TEXTABSCHNITT.
-.-.-
Wo sich die Spreu vom Weizen trennt

Tatsächlich sei der Jahresauftakt 2016 bezüglich der Handelsvolumen nicht besonders gut gewesen, räumt Vignola ein. Um dann – wie sein CEO Boris Collardi – anzufügen, warum auch das sein Gutes habe: «Die Kunden nun vermehrt unsere Beratungs-Leistungen zu schätzen.»

In den letzten sechs Jahren Bullenmarkt sei es für Berater einfach gewesen, lukrative Trades zu finden. Erst jetzt trenne sich die Spreu vom Weizen, erklärt der Bär-Mann. Darum, sagt der Top-Banker, bläue er seinem Team ein: «Das ist die Zeit unseres Lebens!»

Wobei das nicht als Aufruf zum Vabanque-Spiel verstanden werden darf, wie Vignola zu bedenken gibt. «Manchmal ist es besser, einen Trade nicht zu machen.»
-.-.-
ZU LÖSENDE AUFGABEN.
(a) Beantworte zum Textabschnitt über Vignola die folgenden Fragen.
(i) Für welches Jahr räumt Vignola einen schwachen Auftakt bei den Handelsvolumen ein?
(ii) Wie viele Jahre Bullenmarkt nennt der Textabschnitt über Vignola?
(iii) Welchen Satz bläut Vignola seinem Team ein?
(b) Schreibe den Textabschnitt über Vignola im gleichen Ton weiter, und zwar im Anschluss an seinen letzten Satz.

EXTRAHIERTE DATEN.
-.-.-
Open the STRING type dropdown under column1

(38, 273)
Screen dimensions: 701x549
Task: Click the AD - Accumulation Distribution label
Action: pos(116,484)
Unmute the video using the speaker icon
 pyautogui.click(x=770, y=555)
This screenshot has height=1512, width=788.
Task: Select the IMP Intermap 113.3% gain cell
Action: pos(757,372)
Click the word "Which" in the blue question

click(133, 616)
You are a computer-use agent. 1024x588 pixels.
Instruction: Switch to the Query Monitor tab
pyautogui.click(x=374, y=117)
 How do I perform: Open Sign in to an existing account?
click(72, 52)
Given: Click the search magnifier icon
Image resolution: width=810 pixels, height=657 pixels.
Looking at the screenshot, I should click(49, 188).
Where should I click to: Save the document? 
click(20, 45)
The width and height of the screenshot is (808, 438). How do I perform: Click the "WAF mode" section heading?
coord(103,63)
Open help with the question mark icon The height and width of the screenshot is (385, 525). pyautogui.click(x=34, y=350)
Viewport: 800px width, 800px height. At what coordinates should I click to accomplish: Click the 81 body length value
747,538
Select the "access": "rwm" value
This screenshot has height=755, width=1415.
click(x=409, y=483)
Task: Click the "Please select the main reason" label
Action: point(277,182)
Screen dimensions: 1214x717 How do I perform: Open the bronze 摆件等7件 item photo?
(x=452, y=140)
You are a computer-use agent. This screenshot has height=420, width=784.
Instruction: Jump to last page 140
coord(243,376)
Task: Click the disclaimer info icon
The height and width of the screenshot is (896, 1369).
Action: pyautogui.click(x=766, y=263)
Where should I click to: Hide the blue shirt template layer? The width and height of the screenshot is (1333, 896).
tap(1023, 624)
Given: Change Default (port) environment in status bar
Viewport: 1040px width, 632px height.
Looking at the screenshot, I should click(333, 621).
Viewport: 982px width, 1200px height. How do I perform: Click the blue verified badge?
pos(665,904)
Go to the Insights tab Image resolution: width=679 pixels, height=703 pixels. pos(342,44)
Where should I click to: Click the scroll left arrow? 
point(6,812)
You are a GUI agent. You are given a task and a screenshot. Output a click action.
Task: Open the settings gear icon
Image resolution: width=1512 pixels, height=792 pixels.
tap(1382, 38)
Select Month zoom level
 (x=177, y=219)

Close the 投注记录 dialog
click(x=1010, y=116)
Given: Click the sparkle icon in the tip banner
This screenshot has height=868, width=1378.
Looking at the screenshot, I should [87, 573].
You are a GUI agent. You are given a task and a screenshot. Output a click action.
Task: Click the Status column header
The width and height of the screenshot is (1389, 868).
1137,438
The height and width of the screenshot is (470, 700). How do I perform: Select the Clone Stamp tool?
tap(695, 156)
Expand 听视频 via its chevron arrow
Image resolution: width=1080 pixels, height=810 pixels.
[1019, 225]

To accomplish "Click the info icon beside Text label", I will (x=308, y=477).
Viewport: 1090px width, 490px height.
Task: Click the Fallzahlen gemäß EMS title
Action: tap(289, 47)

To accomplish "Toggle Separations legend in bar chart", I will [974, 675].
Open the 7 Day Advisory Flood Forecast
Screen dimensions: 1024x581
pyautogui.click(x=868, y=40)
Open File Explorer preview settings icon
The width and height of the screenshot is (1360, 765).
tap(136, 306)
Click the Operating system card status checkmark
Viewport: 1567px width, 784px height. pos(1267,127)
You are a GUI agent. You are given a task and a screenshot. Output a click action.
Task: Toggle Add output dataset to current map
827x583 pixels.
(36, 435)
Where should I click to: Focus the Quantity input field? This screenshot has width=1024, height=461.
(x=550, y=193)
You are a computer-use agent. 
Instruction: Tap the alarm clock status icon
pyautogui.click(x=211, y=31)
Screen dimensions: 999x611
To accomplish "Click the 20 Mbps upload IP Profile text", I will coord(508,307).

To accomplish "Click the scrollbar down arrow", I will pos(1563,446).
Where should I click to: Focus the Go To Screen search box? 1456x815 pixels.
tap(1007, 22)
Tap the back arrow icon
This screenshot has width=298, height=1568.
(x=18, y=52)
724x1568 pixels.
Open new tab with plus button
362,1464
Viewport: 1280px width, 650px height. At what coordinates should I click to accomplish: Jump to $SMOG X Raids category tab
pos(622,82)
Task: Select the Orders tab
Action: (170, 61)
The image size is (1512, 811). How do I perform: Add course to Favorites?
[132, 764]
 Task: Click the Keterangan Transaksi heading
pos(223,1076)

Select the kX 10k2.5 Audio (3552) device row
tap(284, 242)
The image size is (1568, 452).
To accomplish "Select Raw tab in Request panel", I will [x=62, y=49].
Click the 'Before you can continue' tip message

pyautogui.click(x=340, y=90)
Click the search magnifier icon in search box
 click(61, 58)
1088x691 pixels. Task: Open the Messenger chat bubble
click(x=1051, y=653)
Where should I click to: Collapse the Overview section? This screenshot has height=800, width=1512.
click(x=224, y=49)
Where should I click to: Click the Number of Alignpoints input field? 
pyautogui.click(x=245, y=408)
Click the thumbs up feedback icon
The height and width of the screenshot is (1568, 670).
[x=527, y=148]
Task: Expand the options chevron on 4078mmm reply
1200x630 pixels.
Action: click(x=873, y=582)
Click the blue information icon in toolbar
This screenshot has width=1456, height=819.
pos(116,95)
-.-.-
SCHRIFTLICHE ANTWORTEN.
(a)
(i) 2016
(ii) Sechs Jahre
(iii) «Das ist die Zeit unseres Lebens!»

(b)
Die fetten Zeiten sind vorbei

Die asiatische Kundschaft, der gerne eine manische Affinität zum Handeln nachgesagt wird, anerkenne diese konservative Haltung zunehmend, berichtet der Banker weiter. «Asiatische Entrepreneure, die ihr Vermögen in den letzten Jahren gemacht haben, begreifen, dass die besten Zeiten bereits vorbei sein könnten», sagt er. «So sind sie zunehmend auf Erhalt ihres Geldes aus – das spüren wir.»

Vignola, der seine Banking-Karriere zur Jahrtausendwende in der damals potenten Derivate-Schmiede der Zürcher Kantonalbank (ZKB) startete, stiess 2009 zu Julius Bär. Vor vier Jahren schickte ihn die Privatbank als Leiter Märkte nach Singapur. Wie auch finews.ch berichtete, kam Ende 2014 noch das Amt des Produktechefs hinzu.

Eine Position, um die ihn in der Heimat offenbar zahlreiche Kollegen beneiden. «Ich erhalte Anrufe zuhauf von Schweizer Private Bankern, die sich nach einem Job in Asien umsehen.»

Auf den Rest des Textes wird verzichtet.